Ein absoluter Glaube an Märkte und Technik hat viele Menschen veranlasst zu meinen, dass Veränderungen in den wirtschaftlichen und technischen Systemen ausreichend sein werden, um für das gegenwärtige ökologische und soziale Ungleichgewicht Abhilfe zu schaffen. Wir müssen jedoch zugeben, dass die Forderung nach ständigem wirtschaftlichem Wachstum schwerwiegende ökologische und soziale Folgen mit sich gebracht hat, da unser gegenwärtiges Wirtschaftssystem immer mehr auf der Grundlage von vermehrter Rohstoffgewinnung, von Konsum und Verschwendung gedeiht. »Das Problem ist, dass wir noch nicht über die Kultur verfügen, die es braucht, um dieser Krise entgegenzutreten. Es ist notwendig, ›leaderships‹ zu bilden, die Wege aufzeigen, indem sie versuchen, die Bedürfnisse der gegenwärtigen Generationen unter Einbeziehung aller zu berücksichtigen, ohne die kommenden Generationen zu beeinträchtigen« (Laudato si’, 53).
Die Reflexion über diese tieferen kulturellen Grundthemen führt uns dazu, erneut über das grundlegende Ziel des Lebens nachzudenken. »Es wird keine neue Beziehung zur Natur geben ohne einen neuen Menschen« (ebd., 118). Eine solche Erneuerung erfordert eine neue Form von Leadership, und diese Leader brauchen ein tiefes und intelligentes Verständnis der Tatsache, dass die Erde ein einziges System bildet und dass die Menschheit ebenso ein einziges Ganzes ist. Papst Benedikt XVI. hat gesagt: »Das Buch der Natur ist eines und unteilbar sowohl bezüglich der Umwelt wie des Lebens und der Bereiche Sexualität, Ehe, Familie, soziale Beziehungen, kurz der ganzheitlichen Entwicklung des Menschen. Unsere Pflichten gegenüber der Umwelt verbinden sich mit den Pflichten, die wir gegenüber dem Menschen an sich und in Beziehung zu den anderen haben. Man kann nicht die einen Pflichten fordern und die anderen unterdrücken. Das ist ein schwerwiegender Widerspruch der heutigen Mentalität und Praxis, der den Menschen demütigt, die Umwelt erschüttert und die Gesellschaft beschädigt« (Enzyklika Caritas in veritate, 51).

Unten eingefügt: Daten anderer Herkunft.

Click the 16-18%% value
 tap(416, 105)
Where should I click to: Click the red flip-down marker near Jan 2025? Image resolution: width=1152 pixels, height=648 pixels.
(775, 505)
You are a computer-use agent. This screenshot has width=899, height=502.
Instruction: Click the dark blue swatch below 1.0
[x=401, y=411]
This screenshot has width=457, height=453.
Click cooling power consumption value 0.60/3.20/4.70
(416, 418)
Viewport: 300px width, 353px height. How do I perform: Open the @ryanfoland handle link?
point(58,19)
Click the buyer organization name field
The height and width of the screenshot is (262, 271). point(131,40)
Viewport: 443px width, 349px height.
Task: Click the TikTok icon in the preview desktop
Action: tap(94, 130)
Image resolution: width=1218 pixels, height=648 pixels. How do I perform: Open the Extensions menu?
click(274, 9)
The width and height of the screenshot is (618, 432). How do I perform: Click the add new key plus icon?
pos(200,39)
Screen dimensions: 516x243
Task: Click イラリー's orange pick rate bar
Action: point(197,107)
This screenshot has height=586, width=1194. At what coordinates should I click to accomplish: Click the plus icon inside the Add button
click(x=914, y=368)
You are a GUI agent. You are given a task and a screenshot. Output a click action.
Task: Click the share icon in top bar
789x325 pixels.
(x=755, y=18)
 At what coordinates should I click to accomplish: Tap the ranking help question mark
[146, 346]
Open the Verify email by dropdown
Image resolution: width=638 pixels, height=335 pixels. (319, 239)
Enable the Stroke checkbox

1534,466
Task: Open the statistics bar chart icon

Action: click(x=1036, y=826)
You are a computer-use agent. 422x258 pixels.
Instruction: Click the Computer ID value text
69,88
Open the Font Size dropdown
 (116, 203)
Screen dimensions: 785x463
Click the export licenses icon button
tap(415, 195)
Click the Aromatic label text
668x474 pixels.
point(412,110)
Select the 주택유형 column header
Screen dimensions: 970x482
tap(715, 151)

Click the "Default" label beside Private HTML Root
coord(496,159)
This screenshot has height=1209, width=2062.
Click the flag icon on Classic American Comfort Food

Liebe Brüder und Schwestern, ich wende mich insbesondere an Sie, die Sie sehr viel an Fähigkeiten und Erfahrungen erhalten haben. Ich möchte Sie aufrufen, dass diejenigen, die ihre Bereitschaft zur Erneuerung und zur Verbesserung der Lebensqualität vieler Menschen durch ihre Begabung und berufliche Kompetenz gezeigt haben, weiterhin dazu beitragen mögen, indem sie ihre Fähigkeiten in den Dienst von zwei großen Schwachpunkten der heutigen Welt stellen: in den Dienst der Armen und der Umwelt.
Ich lade Sie ein, die Keimzelle einer Gruppe von Leadern zu sein, deren Vorstellung von der globalen Energieumstellung so beschaffen ist, dass sie alle Völker der Erde berücksichtigt, ebenso wie die zukünftigen Generationen, jede Spezies und alle Ökosysteme. Möge dies als große Chance einer Leadership betrachtet werden, um dauerhaft Einfluss zu nehmen zum Wohl der Menschheitsfamilie: eine Chance, die an Ihre kühnste Vorstellungskraft appelliert. Es handelt sich nicht um etwas, das Sie oder Ihre einzelnen Unternehmen allein tun können. Gemeinsam und in Zusammenarbeit mit anderen gibt es jedoch wenigstens die Möglichkeit zu einem neuen Ansatz, der bisher noch nicht hervorgehoben wurde.
Die Annahme dieses Appells bringt eine große Verantwortung mit sich, die den Segen und die Gnade Gottes verlangt, ebenso wie den guten Willen von Männern und Frauen der ganzen Welt. Wir dürfen keine Zeit verlieren: Wir haben die Erde vom Schöpfer als Heim und Garten erhalten und dürfen sie den zukünftigen Generationen nicht als Wildnis hinterlassen (vgl. Laudato si’, 160). Mit Dankbarkeit segne ich Sie und bitte darum, dass der allmächtige Gott einem jeden von Ihnen große Entschlossenheit und Mut gewähren möge, um dem gemeinsamen Haus in einer erneuerten Form der Zusammenarbeit zu dienen.